#### WORK ORDER
Each of the records below must be reproduced exactly.

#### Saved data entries
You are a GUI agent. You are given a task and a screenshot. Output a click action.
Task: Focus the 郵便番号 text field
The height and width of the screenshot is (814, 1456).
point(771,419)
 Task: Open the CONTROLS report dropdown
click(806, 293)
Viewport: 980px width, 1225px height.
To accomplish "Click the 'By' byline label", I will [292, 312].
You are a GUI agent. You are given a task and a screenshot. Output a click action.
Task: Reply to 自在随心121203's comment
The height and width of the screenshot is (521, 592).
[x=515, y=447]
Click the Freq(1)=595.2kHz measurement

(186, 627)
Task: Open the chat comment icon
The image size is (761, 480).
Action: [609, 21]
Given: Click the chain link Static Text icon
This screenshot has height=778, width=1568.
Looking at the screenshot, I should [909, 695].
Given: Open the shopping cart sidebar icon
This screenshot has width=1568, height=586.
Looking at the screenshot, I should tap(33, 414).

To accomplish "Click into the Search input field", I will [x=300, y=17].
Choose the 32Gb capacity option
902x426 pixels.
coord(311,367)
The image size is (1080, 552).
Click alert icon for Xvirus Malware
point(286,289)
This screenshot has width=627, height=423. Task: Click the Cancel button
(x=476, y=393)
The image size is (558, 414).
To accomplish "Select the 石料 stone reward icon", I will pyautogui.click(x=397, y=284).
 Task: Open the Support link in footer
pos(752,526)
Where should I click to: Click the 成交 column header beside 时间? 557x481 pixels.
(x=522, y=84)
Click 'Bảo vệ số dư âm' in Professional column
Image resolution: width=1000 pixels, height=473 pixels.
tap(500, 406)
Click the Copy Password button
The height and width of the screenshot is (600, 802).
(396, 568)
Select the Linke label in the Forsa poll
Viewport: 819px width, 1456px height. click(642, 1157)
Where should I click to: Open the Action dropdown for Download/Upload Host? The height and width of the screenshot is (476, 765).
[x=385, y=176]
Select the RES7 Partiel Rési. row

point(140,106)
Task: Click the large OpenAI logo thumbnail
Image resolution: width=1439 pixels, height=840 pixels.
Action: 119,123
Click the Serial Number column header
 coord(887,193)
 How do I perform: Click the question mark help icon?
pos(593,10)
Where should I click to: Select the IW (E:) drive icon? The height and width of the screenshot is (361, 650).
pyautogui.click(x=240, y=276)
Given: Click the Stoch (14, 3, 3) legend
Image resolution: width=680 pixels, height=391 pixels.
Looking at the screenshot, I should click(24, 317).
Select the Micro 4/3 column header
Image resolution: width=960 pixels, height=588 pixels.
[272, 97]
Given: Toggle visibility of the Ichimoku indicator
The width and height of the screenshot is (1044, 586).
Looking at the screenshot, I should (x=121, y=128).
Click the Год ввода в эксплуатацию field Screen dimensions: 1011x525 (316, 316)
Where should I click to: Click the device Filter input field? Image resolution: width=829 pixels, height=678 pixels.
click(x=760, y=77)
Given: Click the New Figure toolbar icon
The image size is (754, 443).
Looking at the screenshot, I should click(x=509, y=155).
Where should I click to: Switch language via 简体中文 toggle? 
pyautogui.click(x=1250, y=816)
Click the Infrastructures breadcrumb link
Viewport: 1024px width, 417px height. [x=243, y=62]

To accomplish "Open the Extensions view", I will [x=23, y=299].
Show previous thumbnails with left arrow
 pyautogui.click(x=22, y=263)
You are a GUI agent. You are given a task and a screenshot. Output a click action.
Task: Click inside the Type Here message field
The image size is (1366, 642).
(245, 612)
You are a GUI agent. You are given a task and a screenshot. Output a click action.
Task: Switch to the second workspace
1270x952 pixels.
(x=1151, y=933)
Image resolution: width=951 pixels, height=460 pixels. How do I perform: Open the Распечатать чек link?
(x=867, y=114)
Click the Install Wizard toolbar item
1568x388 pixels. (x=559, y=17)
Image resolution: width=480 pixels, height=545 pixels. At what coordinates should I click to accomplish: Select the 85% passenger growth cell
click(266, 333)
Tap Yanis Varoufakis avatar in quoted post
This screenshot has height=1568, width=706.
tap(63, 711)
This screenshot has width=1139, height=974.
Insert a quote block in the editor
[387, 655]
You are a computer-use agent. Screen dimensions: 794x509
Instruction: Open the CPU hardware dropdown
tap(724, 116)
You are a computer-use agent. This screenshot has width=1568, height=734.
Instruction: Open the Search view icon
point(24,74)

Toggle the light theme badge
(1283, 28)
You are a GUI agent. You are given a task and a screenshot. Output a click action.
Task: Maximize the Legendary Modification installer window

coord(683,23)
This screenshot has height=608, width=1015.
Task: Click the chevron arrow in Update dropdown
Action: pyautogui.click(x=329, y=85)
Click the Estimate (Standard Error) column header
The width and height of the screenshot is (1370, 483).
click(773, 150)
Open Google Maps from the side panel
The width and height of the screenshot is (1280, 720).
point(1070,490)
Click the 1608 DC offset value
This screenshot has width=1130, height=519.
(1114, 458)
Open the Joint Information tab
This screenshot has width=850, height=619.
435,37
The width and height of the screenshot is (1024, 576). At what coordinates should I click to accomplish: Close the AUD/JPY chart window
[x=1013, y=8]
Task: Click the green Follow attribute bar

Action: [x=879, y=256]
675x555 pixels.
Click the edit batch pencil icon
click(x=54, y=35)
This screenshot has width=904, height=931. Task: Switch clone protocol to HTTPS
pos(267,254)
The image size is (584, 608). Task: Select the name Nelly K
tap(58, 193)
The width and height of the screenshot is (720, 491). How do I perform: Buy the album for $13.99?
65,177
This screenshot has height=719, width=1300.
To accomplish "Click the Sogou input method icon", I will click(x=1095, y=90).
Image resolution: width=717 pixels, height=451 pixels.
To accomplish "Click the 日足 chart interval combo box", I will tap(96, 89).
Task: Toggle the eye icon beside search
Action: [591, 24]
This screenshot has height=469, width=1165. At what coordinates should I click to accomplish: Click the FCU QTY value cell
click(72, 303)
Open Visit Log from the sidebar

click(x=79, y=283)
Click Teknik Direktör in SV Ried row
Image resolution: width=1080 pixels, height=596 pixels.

#### RESULT OF THE EXERCISE
You are a GUI agent. You are given a task and a screenshot. Output a click action.
Task: Focus the 郵便番号 text field
The height and width of the screenshot is (814, 1456).
point(771,419)
 Task: Open the CONTROLS report dropdown
click(806, 293)
Viewport: 980px width, 1225px height.
To accomplish "Click the 'By' byline label", I will [292, 312].
You are a GUI agent. You are given a task and a screenshot. Output a click action.
Task: Reply to 自在随心121203's comment
The height and width of the screenshot is (521, 592).
[x=515, y=447]
Click the Freq(1)=595.2kHz measurement

(186, 627)
Task: Open the chat comment icon
The image size is (761, 480).
Action: [609, 21]
Given: Click the chain link Static Text icon
This screenshot has height=778, width=1568.
Looking at the screenshot, I should [909, 695].
Given: Open the shopping cart sidebar icon
This screenshot has width=1568, height=586.
Looking at the screenshot, I should tap(33, 414).

To accomplish "Click into the Search input field", I will [x=300, y=17].
Choose the 32Gb capacity option
902x426 pixels.
coord(311,367)
The image size is (1080, 552).
Click alert icon for Xvirus Malware
point(286,289)
This screenshot has width=627, height=423. Task: Click the Cancel button
(x=476, y=393)
The image size is (558, 414).
To accomplish "Select the 石料 stone reward icon", I will pyautogui.click(x=397, y=284).
 Task: Open the Support link in footer
pos(752,526)
Where should I click to: Click the 成交 column header beside 时间? 557x481 pixels.
(x=522, y=84)
Click 'Bảo vệ số dư âm' in Professional column
Image resolution: width=1000 pixels, height=473 pixels.
tap(500, 406)
Click the Copy Password button
The height and width of the screenshot is (600, 802).
(396, 568)
Select the Linke label in the Forsa poll
Viewport: 819px width, 1456px height. click(642, 1157)
Where should I click to: Open the Action dropdown for Download/Upload Host? The height and width of the screenshot is (476, 765).
[x=385, y=176]
Select the RES7 Partiel Rési. row

point(140,106)
Task: Click the large OpenAI logo thumbnail
Image resolution: width=1439 pixels, height=840 pixels.
Action: 119,123
Click the Serial Number column header
 coord(887,193)
 How do I perform: Click the question mark help icon?
pos(593,10)
Where should I click to: Select the IW (E:) drive icon? The height and width of the screenshot is (361, 650).
pyautogui.click(x=240, y=276)
Given: Click the Stoch (14, 3, 3) legend
Image resolution: width=680 pixels, height=391 pixels.
Looking at the screenshot, I should click(24, 317).
Select the Micro 4/3 column header
Image resolution: width=960 pixels, height=588 pixels.
[272, 97]
Given: Toggle visibility of the Ichimoku indicator
The width and height of the screenshot is (1044, 586).
Looking at the screenshot, I should (x=121, y=128).
Click the Год ввода в эксплуатацию field Screen dimensions: 1011x525 (316, 316)
Where should I click to: Click the device Filter input field? Image resolution: width=829 pixels, height=678 pixels.
click(x=760, y=77)
Given: Click the New Figure toolbar icon
The image size is (754, 443).
Looking at the screenshot, I should click(x=509, y=155).
Where should I click to: Switch language via 简体中文 toggle? 
pyautogui.click(x=1250, y=816)
Click the Infrastructures breadcrumb link
Viewport: 1024px width, 417px height. [x=243, y=62]

To accomplish "Open the Extensions view", I will [x=23, y=299].
Show previous thumbnails with left arrow
 pyautogui.click(x=22, y=263)
You are a GUI agent. You are given a task and a screenshot. Output a click action.
Task: Click inside the Type Here message field
The image size is (1366, 642).
(245, 612)
You are a GUI agent. You are given a task and a screenshot. Output a click action.
Task: Switch to the second workspace
1270x952 pixels.
(x=1151, y=933)
Image resolution: width=951 pixels, height=460 pixels. How do I perform: Open the Распечатать чек link?
(x=867, y=114)
Click the Install Wizard toolbar item
1568x388 pixels. (x=559, y=17)
Image resolution: width=480 pixels, height=545 pixels. At what coordinates should I click to accomplish: Select the 85% passenger growth cell
click(266, 333)
Tap Yanis Varoufakis avatar in quoted post
This screenshot has height=1568, width=706.
tap(63, 711)
This screenshot has width=1139, height=974.
Insert a quote block in the editor
[387, 655]
You are a computer-use agent. Screen dimensions: 794x509
Instruction: Open the CPU hardware dropdown
tap(724, 116)
You are a computer-use agent. This screenshot has width=1568, height=734.
Instruction: Open the Search view icon
point(24,74)

Toggle the light theme badge
(1283, 28)
You are a GUI agent. You are given a task and a screenshot. Output a click action.
Task: Maximize the Legendary Modification installer window

coord(683,23)
This screenshot has height=608, width=1015.
Task: Click the chevron arrow in Update dropdown
Action: pyautogui.click(x=329, y=85)
Click the Estimate (Standard Error) column header
The width and height of the screenshot is (1370, 483).
click(773, 150)
Open Google Maps from the side panel
The width and height of the screenshot is (1280, 720).
point(1070,490)
Click the 1608 DC offset value
This screenshot has width=1130, height=519.
(1114, 458)
Open the Joint Information tab
This screenshot has width=850, height=619.
435,37
The width and height of the screenshot is (1024, 576). At what coordinates should I click to accomplish: Close the AUD/JPY chart window
[x=1013, y=8]
Task: Click the green Follow attribute bar

Action: [x=879, y=256]
675x555 pixels.
Click the edit batch pencil icon
click(x=54, y=35)
This screenshot has width=904, height=931. Task: Switch clone protocol to HTTPS
pos(267,254)
The image size is (584, 608). Task: Select the name Nelly K
tap(58, 193)
The width and height of the screenshot is (720, 491). How do I perform: Buy the album for $13.99?
65,177
This screenshot has height=719, width=1300.
To accomplish "Click the Sogou input method icon", I will click(x=1095, y=90).
Image resolution: width=717 pixels, height=451 pixels.
To accomplish "Click the 日足 chart interval combo box", I will tap(96, 89).
Task: Toggle the eye icon beside search
Action: [591, 24]
This screenshot has height=469, width=1165. At what coordinates should I click to accomplish: Click the FCU QTY value cell
click(72, 303)
Open Visit Log from the sidebar

click(x=79, y=283)
Click Teknik Direktör in SV Ried row
Image resolution: width=1080 pixels, height=596 pixels.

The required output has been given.